Written by Carlo Luschi
Posted Jan 06, 2021
Training efficiency will be a significant focus for Graphcore Research in 2021, amid machine intelligence's drive towards ever-larger deep neural networks.
Large, over-parametrised models continue to yield improved training and generalisation performance. Indeed, for many domains larger models are more sample-efficient - implying that additional compute budget should be spent on training larger models rather than training for more iterations (Kaplan et al., 2020; Henighan et al., 2020).
Finding training efficiencies at scale enables further improvements in task performance, while reducing computation cost and power consumption.
Throughout 2020, we have made progress on efficiency-related research areas including arithmetic efficiency, memory efficient training, and effective implementation of distributed training. We have also advanced our research on probabilistic modelling and made significant progress on efficient deep architectures for computer vision and language.

====

### YOUR ASSIGNMENT
Name the efficiency-related research areas that the post on training efficiency says saw progress throughout 2020. The entries play no part in this exercise.

====

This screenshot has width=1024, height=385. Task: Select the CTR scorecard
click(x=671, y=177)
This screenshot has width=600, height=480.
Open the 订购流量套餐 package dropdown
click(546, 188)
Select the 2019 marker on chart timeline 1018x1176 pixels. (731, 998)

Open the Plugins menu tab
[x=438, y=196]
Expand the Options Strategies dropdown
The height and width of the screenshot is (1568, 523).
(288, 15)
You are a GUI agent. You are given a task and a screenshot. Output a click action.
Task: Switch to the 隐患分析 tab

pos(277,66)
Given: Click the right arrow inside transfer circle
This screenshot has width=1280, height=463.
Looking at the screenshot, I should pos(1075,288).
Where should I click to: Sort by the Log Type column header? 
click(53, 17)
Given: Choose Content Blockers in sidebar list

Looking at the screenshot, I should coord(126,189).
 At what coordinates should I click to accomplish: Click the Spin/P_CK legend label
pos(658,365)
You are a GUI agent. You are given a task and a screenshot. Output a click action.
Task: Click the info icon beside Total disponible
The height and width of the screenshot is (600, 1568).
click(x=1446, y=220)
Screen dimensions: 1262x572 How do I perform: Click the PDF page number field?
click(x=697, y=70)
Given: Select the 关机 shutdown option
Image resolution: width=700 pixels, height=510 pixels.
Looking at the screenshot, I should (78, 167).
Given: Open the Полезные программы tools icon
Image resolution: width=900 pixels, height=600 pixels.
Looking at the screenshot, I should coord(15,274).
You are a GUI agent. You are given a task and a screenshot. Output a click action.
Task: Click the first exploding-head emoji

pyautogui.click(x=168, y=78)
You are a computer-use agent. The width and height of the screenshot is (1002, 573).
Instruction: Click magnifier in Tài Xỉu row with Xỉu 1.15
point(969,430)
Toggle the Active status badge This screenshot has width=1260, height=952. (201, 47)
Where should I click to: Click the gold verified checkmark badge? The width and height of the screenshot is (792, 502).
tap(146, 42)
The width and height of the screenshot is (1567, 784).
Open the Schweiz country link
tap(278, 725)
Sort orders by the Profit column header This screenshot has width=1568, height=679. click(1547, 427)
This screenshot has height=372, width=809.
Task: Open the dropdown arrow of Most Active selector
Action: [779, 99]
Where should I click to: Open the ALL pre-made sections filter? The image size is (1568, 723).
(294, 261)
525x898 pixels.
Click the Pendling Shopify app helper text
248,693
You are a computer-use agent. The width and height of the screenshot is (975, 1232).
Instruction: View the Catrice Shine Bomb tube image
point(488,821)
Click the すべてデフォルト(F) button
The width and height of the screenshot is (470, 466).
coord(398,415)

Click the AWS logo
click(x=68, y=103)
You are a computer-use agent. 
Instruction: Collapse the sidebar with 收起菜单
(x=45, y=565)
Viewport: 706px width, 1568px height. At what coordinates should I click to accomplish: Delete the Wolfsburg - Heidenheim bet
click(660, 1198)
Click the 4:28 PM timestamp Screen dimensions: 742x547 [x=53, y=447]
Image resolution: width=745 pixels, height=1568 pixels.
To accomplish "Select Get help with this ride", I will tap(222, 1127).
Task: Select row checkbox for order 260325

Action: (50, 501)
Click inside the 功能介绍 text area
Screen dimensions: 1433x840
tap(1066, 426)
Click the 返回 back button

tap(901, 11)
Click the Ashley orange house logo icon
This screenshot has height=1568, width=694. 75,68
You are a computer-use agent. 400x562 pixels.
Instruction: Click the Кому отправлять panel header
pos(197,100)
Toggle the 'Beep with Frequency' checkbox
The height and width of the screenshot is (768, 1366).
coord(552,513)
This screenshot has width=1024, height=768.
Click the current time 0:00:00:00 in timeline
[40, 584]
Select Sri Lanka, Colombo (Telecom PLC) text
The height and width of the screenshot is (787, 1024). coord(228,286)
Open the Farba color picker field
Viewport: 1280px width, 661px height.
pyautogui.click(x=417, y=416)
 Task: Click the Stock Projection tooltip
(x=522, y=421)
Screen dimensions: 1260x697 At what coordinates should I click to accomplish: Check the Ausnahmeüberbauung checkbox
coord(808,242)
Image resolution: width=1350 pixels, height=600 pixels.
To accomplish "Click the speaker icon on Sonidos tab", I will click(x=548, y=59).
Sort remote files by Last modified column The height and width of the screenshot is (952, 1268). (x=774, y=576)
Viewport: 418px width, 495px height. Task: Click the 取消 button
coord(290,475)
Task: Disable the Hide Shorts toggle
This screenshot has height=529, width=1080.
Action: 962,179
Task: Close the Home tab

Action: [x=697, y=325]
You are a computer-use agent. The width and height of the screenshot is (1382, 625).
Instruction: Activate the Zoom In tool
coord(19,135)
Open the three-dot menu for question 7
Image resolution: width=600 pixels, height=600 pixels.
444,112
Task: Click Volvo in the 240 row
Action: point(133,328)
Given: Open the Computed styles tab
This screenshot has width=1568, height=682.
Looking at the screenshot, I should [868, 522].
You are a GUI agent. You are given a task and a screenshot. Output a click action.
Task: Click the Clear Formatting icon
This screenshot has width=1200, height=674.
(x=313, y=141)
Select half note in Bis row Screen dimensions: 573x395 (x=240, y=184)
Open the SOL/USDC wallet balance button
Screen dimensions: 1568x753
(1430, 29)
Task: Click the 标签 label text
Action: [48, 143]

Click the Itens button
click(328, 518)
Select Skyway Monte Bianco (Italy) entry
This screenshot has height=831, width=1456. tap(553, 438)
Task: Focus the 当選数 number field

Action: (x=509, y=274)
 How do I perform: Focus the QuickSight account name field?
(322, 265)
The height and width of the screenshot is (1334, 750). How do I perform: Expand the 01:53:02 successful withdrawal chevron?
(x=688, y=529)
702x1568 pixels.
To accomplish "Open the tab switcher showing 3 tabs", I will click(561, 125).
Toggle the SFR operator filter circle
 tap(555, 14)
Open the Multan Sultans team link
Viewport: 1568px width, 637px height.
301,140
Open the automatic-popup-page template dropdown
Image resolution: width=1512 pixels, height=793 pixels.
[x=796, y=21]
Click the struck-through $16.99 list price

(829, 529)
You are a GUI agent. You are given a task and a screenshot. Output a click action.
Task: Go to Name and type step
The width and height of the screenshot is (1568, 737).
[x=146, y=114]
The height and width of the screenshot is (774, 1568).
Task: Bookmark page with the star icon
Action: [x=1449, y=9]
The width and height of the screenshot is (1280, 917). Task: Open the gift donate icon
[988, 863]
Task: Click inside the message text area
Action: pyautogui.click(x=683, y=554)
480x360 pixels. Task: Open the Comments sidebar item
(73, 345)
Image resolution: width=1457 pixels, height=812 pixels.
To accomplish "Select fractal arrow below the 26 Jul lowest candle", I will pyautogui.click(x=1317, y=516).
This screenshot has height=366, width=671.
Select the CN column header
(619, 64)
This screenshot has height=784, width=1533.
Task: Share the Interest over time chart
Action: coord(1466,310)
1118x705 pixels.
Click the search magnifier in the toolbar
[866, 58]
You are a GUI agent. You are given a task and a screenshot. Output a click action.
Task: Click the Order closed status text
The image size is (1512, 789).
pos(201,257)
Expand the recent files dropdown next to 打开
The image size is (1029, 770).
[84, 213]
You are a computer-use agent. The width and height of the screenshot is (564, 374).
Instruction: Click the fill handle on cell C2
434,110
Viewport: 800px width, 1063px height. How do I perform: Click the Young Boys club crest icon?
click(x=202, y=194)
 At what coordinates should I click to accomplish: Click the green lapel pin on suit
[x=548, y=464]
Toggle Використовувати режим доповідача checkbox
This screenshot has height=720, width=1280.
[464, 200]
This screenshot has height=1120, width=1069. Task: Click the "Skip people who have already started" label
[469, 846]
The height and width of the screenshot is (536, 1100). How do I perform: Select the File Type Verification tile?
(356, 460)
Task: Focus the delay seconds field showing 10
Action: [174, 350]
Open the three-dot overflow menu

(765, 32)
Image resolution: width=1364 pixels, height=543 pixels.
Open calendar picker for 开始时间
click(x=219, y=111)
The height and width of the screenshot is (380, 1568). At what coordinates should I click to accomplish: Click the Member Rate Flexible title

====

### EXERCISE ANSWER
- Arithmetic efficiency
- Memory efficient training
- Effective implementation of distributed training